A Most Intriguing Book
I came across the review of a very intriguing-sounding book a few days ago. It is
called The Heroines by a woman named Eileen favorite, a Chicago lit teacher. The basic premise of the novel is that a young girl growing up with a voracious reader of a mother regularly encounters the heroines of great works of literature all in the climax of their troubles. The mother is hospitable to them, but always careful not to reveal their endings. However, the daughter’s jealousy grows as her mother seems to attend more to the heroines needs than to her own. I am quite ready to read it. But I don’t like to buy knew books until the news books I’ve already bought have been read.

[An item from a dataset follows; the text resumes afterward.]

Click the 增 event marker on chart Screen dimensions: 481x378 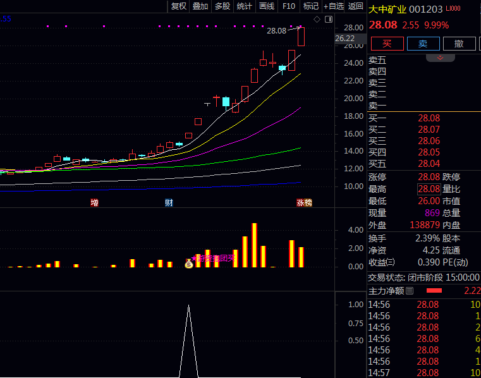point(94,203)
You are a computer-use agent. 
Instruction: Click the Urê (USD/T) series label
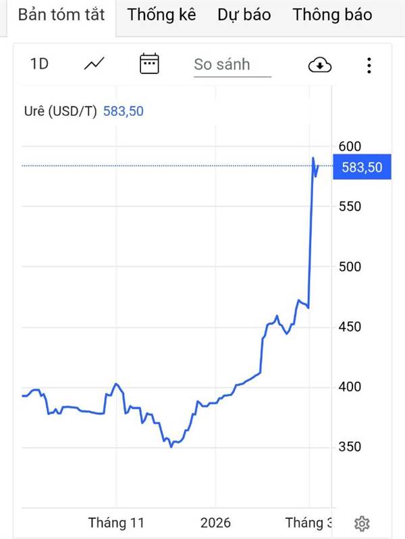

So, it’ll have to wait until I’ve gotten through Wicked. Besides the retail price is now $24. There aren’t many books worth paying that much for… But here’s the review from the Chicago Sun-Times if you’re interested in further information:
In the Chicago suburb of South Holland, Eileen Favorite grew up in a house brimming — bulging is not too strong a word — with books.
“I was one of the youngest of nine children, so all my siblings’ books were all over the house,” recalls Favorite, who had five sisters, all older, and three brothers. “We had these credenzas, and you’d open them up and books would just come tumbling out. And my brothers always got to watch the Cubs, which meant they dominated the TV. So I would be upstairs reading books.”
And so it was only natural, if not inevitable, that Favorite’s first novel should be not just about books, but about being quite literally caught up in the world of fiction. In The Heroines, 13-year-old Penny is a feisty, impatient young girl who not only reads the novels that she and her mother, Anne-Marie, keep in the attic of their rangy bed-and-breakfast in the Illinois countryside; she finds herself in a series of uncomfortably close encounters with the lead characters, who regularly, inexplicably appear in the flesh.
From Rapunzel to J.D. Salinger’s Franny, the Heroines tend to arrive just after they’ve suffered romantic disappointments or other setbacks before disappearing back into their stories. Emma Bovary drops by, bemoaning her fate after being dumped by Rodolphe. A wild-eyed Scarlett O’Hara sashays in, as does Catherine from Wuthering Heights. (Anne-Marie is careful not to reveal anything to the Heroines that might alter their fictional fates — a lesson that Penny learns through trial and error.)
For Penny, who resents the amount of attention that her mother gives the Heroines, it makes for a tricky childhood, to say the least. But when a Celtic heroine named Deirdre is followed into Penny’s everyday reality by a cloak-wearing, intoxicatingly masculine warrior-king named Conor — wreaking general havoc and, in the process, stirring Penny’s budding sexuality — things get considerably more complicated.
“At first I was thinking about writing a novel about what happened when a saint came to America,” says Favorite, 43, who teaches writing at the School of the Art Institute of Chicago. “How would he or she function? But then I realized, saints would always do the right thing — they’re saints. And then I thought how much more interesting it would be if flawed people came. Our flaws are more interesting than our perfections, and certainly the heroines are flawed. So that’s where the idea came from.”
This concept had the added advantage of allowing Favorite to draw on her childhood — especially the reading, some of which was admittedly over her head at the time. “My sisters introduced me to Catcher in the Rye when I was 10, just to see what I’d get out of it,” she recalls. “I loved it, but I didn’t get that Holden Caulfield was having a nervous breakdown. I thought he made perfect sense.”
And as a metafiction, The Heroines allows Favorite to spoof the conventions of fairy tales and 19th century women’s literature; the prairie around Anne-Marie’s house shares distinct characteristics with the moor in Wuthering Heights, while the nearby forest, where Penny first encounters Conor, feels soaked in the mystery and enchantment of the Brothers Grimm.
But for all Favorite’s literary game-playing, she never lets it turn The Heroines into anything less than a good yarn. “I’m using postmodernist aspects by appropriating all these other characters, but at the same time, I’m writing a page-turner, something with a plot,” she says. “I want to grab the readers by the lapels and pull them through.”